Take the entries that follow and write each one out exactly.

----- Data extracts

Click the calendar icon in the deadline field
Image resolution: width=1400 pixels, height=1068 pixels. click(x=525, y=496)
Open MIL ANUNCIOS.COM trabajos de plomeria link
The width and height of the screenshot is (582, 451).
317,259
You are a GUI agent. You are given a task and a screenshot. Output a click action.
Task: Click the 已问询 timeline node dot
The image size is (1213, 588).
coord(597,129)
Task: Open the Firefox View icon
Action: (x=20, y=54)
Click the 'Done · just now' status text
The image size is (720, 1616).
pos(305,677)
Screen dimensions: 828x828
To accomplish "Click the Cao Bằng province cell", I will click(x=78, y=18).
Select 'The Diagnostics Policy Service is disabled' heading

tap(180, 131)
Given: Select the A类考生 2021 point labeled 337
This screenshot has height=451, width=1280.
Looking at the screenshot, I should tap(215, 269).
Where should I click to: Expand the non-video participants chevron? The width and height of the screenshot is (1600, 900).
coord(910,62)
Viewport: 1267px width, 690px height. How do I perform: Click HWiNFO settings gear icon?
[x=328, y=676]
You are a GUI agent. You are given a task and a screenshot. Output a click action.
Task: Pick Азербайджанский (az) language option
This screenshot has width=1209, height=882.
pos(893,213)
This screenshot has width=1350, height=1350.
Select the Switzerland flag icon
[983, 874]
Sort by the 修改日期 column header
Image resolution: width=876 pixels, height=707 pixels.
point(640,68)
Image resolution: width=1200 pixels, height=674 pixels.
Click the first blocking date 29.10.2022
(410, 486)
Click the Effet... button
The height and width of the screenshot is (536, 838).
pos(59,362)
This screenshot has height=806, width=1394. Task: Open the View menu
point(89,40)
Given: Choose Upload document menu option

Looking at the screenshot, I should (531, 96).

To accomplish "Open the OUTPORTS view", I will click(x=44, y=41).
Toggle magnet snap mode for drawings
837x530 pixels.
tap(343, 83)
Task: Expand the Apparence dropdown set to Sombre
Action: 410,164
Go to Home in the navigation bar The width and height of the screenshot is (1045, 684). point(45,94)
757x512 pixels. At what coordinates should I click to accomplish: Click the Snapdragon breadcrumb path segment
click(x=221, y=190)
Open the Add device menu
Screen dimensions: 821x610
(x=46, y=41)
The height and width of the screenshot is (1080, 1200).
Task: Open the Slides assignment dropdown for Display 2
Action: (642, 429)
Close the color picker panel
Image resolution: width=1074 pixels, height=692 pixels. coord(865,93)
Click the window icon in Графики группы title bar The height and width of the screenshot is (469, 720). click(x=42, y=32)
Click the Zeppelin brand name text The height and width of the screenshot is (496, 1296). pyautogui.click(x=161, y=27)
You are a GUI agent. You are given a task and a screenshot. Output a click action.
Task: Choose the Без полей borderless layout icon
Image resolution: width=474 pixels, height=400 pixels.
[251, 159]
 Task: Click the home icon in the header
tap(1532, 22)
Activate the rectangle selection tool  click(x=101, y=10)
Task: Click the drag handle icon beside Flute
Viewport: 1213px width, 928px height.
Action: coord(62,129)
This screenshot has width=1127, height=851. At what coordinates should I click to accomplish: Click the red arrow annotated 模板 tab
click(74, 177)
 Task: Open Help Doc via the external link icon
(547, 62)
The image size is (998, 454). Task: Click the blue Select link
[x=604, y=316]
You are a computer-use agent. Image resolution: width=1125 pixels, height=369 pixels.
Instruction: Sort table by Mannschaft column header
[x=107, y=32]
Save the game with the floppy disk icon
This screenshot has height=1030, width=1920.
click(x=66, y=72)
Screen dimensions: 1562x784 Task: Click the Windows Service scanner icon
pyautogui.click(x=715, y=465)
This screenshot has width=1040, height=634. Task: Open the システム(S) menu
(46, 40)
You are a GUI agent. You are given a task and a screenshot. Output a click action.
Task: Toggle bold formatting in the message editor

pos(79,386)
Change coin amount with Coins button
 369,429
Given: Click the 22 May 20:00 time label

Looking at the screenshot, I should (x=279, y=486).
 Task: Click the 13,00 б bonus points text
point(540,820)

----------

→ Completed task:
Click the calendar icon in the deadline field
Image resolution: width=1400 pixels, height=1068 pixels. click(x=525, y=496)
Open MIL ANUNCIOS.COM trabajos de plomeria link
The width and height of the screenshot is (582, 451).
317,259
You are a GUI agent. You are given a task and a screenshot. Output a click action.
Task: Click the 已问询 timeline node dot
The image size is (1213, 588).
coord(597,129)
Task: Open the Firefox View icon
Action: (x=20, y=54)
Click the 'Done · just now' status text
The image size is (720, 1616).
pos(305,677)
Screen dimensions: 828x828
To accomplish "Click the Cao Bằng province cell", I will click(x=78, y=18).
Select 'The Diagnostics Policy Service is disabled' heading

tap(180, 131)
Given: Select the A类考生 2021 point labeled 337
This screenshot has height=451, width=1280.
Looking at the screenshot, I should tap(215, 269).
Where should I click to: Expand the non-video participants chevron? The width and height of the screenshot is (1600, 900).
coord(910,62)
Viewport: 1267px width, 690px height. How do I perform: Click HWiNFO settings gear icon?
[x=328, y=676]
You are a GUI agent. You are given a task and a screenshot. Output a click action.
Task: Pick Азербайджанский (az) language option
This screenshot has width=1209, height=882.
pos(893,213)
This screenshot has width=1350, height=1350.
Select the Switzerland flag icon
[983, 874]
Sort by the 修改日期 column header
Image resolution: width=876 pixels, height=707 pixels.
point(640,68)
Image resolution: width=1200 pixels, height=674 pixels.
Click the first blocking date 29.10.2022
(410, 486)
Click the Effet... button
The height and width of the screenshot is (536, 838).
pos(59,362)
This screenshot has height=806, width=1394. Task: Open the View menu
point(89,40)
Given: Choose Upload document menu option

Looking at the screenshot, I should (531, 96).

To accomplish "Open the OUTPORTS view", I will click(x=44, y=41).
Toggle magnet snap mode for drawings
837x530 pixels.
tap(343, 83)
Task: Expand the Apparence dropdown set to Sombre
Action: 410,164
Go to Home in the navigation bar The width and height of the screenshot is (1045, 684). point(45,94)
757x512 pixels. At what coordinates should I click to accomplish: Click the Snapdragon breadcrumb path segment
click(x=221, y=190)
Open the Add device menu
Screen dimensions: 821x610
(x=46, y=41)
The height and width of the screenshot is (1080, 1200).
Task: Open the Slides assignment dropdown for Display 2
Action: (642, 429)
Close the color picker panel
Image resolution: width=1074 pixels, height=692 pixels. coord(865,93)
Click the window icon in Графики группы title bar The height and width of the screenshot is (469, 720). click(x=42, y=32)
Click the Zeppelin brand name text The height and width of the screenshot is (496, 1296). pyautogui.click(x=161, y=27)
You are a GUI agent. You are given a task and a screenshot. Output a click action.
Task: Choose the Без полей borderless layout icon
Image resolution: width=474 pixels, height=400 pixels.
[251, 159]
 Task: Click the home icon in the header
tap(1532, 22)
Activate the rectangle selection tool  click(x=101, y=10)
Task: Click the drag handle icon beside Flute
Viewport: 1213px width, 928px height.
Action: coord(62,129)
This screenshot has width=1127, height=851. At what coordinates should I click to accomplish: Click the red arrow annotated 模板 tab
click(74, 177)
 Task: Open Help Doc via the external link icon
(547, 62)
The image size is (998, 454). Task: Click the blue Select link
[x=604, y=316]
You are a computer-use agent. Image resolution: width=1125 pixels, height=369 pixels.
Instruction: Sort table by Mannschaft column header
[x=107, y=32]
Save the game with the floppy disk icon
This screenshot has height=1030, width=1920.
click(x=66, y=72)
Screen dimensions: 1562x784 Task: Click the Windows Service scanner icon
pyautogui.click(x=715, y=465)
This screenshot has width=1040, height=634. Task: Open the システム(S) menu
(46, 40)
You are a GUI agent. You are given a task and a screenshot. Output a click action.
Task: Toggle bold formatting in the message editor

pos(79,386)
Change coin amount with Coins button
 369,429
Given: Click the 22 May 20:00 time label

Looking at the screenshot, I should (x=279, y=486).
 Task: Click the 13,00 б bonus points text
point(540,820)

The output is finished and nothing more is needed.